As the Obama administration merrily dispatches with that part of healthcare that the public broadly (and, the WH would add: inexplicably) favors, the Public Option, they still stand pat on the part that will really get the folks screaming: the individual mandate. Marc Ambinder chanels the latest (and inevetiably a self-loathing Clinton administration alum) “anonymous source” from inside the Obama administration who chooses to leak this sort of self-damning pablum:
The president continues to operate under the belief that liberals will warm to the bill when presented with a goodybag that includes includes an individual mandate, community rating, guaranteed issue, and a minimum required package. There’s no chance, really, that a bill WON’T feature these reforms. Quietly, to secure and keep Democrats on board, the White House is going to bargain, providing inducements, like more money for favored projects, etc., in order to secure individual votes.
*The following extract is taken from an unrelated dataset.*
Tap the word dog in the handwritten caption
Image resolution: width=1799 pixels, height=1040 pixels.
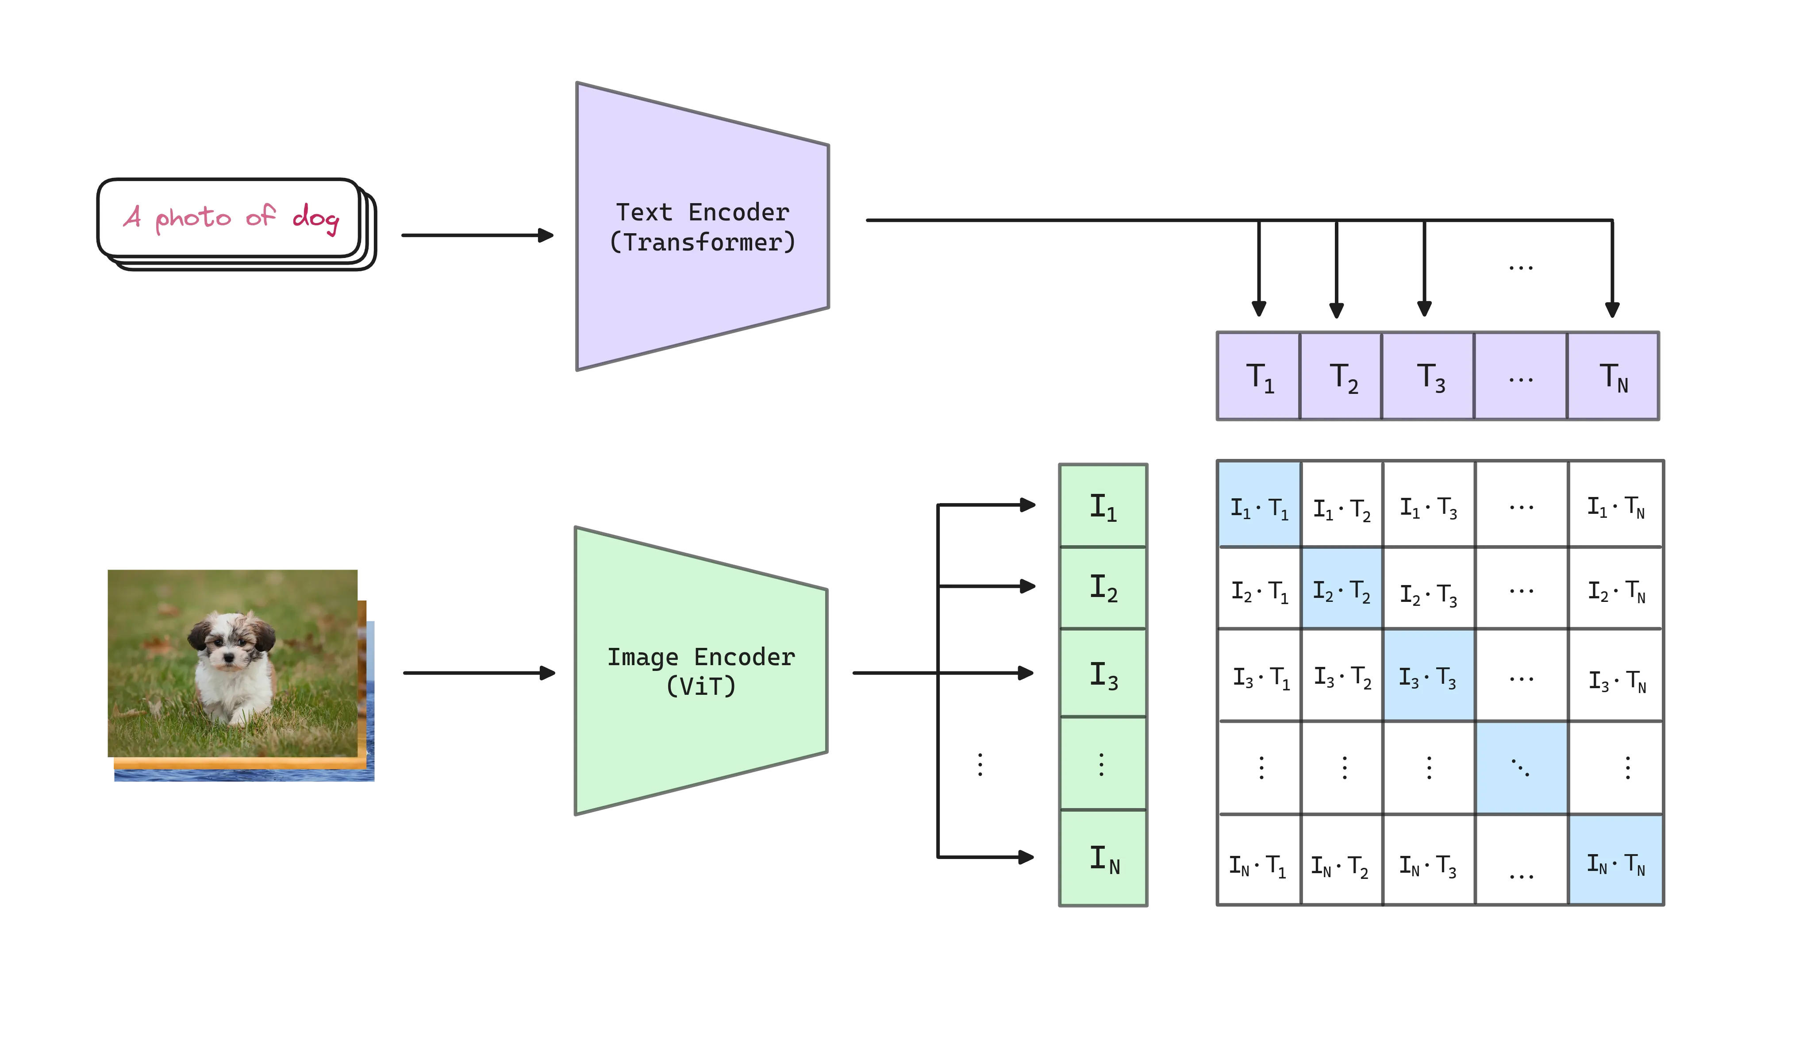(x=315, y=217)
Let’s get Rahm in order on something right now: Without a robust public option there can be no individual mandate. Without strict cost controls and the much-longed-after downward bend to the cost curve, all you’re left with is today’s overpriced, low-choice coverage which, under new laws anybody can get…and they’d have to. That’s sort of why the insurance lobbies favor a plan with no public option and/but an individual mandate; especially if their buddy Max Baucus manages to use the legislation to increase their profit margins to 35%. Oh, and we’d be ditching the employer mandate as well. So there’d be impetus for employers to ditch the matching coverage schemes of today to cut their costs in favor of kicking you out on your own…where you’d be required by law to pay ever more since you’d have no access to the sort of pooled coverage groups and bargaining power that might actually, you know, contain costs. This is really sounding like a wonderful plan they’ve got going.
You can ditch the public option, but with it has, HAS to go: the individual mandate. You then rely on slow growth of acceptance (the campaigning Obama said as much: people will buy healthcare if they can afford it. They want to buy in, but often can’t in the current setup that’s too heavily weighted towards certain “good” jobs with plans attached or the occasional large coverage pools.) It would be a bad outcome, and would extend the period of suffering for all of us; but it’s not nearly as bad as losing the public option and the employer mandate and yet inexplicably keeping the individual mandate along with none of the potential consumer choice and provider competition-oriented benefits. Now you’re forced to buy insurance that too few folks can afford anyway.
Instead, we’re being told to quit being smelly hippies and get on board with the wonderful program of force-fed shit sandwiches, and could we please all agree it’s the best of all possible worlds? Uh, no. We can’t. Lead, follow, or get the fuck out of the way.